▶ INFORMATION
*** Begin section ***

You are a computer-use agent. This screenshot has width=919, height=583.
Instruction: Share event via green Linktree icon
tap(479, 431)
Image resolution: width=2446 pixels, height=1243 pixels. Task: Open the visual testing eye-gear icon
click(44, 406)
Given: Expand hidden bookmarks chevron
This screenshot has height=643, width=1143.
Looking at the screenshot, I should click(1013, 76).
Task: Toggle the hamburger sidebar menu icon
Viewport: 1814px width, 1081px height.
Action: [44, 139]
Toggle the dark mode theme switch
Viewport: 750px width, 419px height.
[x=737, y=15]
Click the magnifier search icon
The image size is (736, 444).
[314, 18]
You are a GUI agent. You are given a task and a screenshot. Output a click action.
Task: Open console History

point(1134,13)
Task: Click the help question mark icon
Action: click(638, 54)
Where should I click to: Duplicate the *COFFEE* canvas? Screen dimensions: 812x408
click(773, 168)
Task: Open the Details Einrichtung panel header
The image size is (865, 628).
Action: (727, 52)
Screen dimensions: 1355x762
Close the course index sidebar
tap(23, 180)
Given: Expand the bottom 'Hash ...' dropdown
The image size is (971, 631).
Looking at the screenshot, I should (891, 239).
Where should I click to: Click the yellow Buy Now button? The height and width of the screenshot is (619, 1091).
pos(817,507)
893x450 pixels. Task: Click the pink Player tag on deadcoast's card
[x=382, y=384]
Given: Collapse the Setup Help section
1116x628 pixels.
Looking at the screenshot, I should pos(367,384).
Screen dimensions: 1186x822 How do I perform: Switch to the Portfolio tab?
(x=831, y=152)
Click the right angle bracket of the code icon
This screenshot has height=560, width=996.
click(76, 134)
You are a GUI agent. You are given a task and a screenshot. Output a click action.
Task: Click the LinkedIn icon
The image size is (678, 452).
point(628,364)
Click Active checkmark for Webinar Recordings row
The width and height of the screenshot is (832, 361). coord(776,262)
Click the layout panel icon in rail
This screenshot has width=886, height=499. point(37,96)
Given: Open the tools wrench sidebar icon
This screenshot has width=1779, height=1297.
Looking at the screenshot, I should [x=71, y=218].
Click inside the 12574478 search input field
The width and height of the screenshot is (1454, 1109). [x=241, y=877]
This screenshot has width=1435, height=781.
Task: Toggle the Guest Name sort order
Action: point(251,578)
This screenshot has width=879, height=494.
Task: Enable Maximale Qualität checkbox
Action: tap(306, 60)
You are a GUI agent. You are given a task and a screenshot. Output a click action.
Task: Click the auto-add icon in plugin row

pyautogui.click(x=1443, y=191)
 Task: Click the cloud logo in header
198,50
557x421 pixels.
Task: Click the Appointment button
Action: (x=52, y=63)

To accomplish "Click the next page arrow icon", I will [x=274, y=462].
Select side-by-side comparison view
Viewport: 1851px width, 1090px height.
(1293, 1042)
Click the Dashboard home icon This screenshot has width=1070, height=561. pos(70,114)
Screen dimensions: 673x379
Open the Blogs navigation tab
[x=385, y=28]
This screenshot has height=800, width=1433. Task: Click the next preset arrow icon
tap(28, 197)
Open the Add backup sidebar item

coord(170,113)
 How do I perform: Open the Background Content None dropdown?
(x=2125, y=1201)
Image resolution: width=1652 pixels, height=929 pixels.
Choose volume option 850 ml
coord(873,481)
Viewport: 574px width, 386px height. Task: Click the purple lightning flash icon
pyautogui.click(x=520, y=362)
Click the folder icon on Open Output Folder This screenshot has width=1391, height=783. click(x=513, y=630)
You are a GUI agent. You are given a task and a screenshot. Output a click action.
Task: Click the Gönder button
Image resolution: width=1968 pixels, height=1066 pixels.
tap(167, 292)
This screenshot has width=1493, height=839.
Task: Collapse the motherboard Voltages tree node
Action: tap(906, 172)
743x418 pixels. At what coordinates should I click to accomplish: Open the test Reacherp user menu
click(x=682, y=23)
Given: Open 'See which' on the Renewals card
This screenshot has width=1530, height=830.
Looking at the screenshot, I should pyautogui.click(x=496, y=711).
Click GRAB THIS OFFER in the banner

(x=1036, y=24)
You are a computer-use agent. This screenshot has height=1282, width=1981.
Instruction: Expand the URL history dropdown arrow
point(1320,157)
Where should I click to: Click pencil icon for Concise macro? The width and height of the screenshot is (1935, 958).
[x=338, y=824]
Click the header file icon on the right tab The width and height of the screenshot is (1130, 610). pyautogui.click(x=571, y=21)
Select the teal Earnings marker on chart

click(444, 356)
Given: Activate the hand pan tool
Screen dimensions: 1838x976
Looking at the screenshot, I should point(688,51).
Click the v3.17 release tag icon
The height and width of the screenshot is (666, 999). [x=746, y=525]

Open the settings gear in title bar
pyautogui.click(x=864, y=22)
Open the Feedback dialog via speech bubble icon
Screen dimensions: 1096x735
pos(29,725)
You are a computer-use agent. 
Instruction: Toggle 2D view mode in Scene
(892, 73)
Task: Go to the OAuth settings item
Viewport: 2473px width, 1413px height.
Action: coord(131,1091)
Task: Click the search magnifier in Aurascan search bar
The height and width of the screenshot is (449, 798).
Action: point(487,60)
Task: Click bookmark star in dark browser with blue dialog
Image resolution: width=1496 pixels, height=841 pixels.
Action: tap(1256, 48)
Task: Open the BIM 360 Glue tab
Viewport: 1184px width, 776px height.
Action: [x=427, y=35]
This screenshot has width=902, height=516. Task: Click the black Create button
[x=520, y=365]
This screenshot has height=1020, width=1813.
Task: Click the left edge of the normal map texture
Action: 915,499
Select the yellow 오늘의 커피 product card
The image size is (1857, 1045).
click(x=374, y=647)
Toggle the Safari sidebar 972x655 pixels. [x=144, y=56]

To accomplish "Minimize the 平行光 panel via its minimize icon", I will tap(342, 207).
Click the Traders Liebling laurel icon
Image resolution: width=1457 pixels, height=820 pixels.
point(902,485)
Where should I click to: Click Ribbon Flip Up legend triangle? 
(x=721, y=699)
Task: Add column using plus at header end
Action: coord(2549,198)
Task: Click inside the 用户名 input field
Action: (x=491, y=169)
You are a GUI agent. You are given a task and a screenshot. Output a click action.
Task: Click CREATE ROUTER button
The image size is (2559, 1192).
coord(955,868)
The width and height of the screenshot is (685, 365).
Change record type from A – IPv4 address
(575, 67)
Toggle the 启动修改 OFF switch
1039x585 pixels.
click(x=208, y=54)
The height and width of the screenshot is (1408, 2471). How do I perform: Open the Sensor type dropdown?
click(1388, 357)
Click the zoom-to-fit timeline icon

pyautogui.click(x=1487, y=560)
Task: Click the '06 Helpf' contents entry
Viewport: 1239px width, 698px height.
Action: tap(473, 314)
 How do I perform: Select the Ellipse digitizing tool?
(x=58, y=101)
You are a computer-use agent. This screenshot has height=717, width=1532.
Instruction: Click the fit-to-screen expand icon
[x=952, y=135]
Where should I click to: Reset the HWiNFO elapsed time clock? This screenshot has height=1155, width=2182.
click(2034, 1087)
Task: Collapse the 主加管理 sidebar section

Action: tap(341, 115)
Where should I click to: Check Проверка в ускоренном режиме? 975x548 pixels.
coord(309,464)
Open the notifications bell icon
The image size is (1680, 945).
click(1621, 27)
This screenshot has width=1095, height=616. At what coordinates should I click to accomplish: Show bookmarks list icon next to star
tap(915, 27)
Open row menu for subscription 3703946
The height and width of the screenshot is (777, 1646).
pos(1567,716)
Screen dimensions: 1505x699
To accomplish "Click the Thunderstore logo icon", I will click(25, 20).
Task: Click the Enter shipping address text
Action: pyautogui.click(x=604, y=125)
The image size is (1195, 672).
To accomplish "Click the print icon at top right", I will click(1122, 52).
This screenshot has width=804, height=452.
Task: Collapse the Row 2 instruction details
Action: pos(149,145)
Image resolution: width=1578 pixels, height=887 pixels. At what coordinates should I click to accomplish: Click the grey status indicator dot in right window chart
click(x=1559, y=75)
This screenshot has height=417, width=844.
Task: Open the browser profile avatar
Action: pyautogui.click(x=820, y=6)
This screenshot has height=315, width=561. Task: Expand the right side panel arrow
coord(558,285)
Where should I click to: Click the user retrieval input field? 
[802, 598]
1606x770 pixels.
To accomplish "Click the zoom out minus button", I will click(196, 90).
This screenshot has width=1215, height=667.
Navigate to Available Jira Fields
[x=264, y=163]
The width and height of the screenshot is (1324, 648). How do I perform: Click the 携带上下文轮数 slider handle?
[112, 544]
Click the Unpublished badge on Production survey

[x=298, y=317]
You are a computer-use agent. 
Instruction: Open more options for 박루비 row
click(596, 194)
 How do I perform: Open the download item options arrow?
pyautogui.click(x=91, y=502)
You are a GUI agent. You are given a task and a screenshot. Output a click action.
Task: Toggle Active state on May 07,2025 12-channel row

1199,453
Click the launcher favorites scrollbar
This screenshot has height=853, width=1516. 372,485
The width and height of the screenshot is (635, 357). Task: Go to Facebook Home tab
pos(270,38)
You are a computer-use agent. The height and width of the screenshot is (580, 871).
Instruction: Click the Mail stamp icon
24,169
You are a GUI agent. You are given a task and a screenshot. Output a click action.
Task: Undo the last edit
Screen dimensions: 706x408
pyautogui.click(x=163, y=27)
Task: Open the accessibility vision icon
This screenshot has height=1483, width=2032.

*** End section ***

▶ WHAT IS NEEDED
Please show all lines from the entries that contain the word "magnifier".

▶ RESPONSE BOX
Click the magnifier search icon
Task: Click the search magnifier in Aurascan search bar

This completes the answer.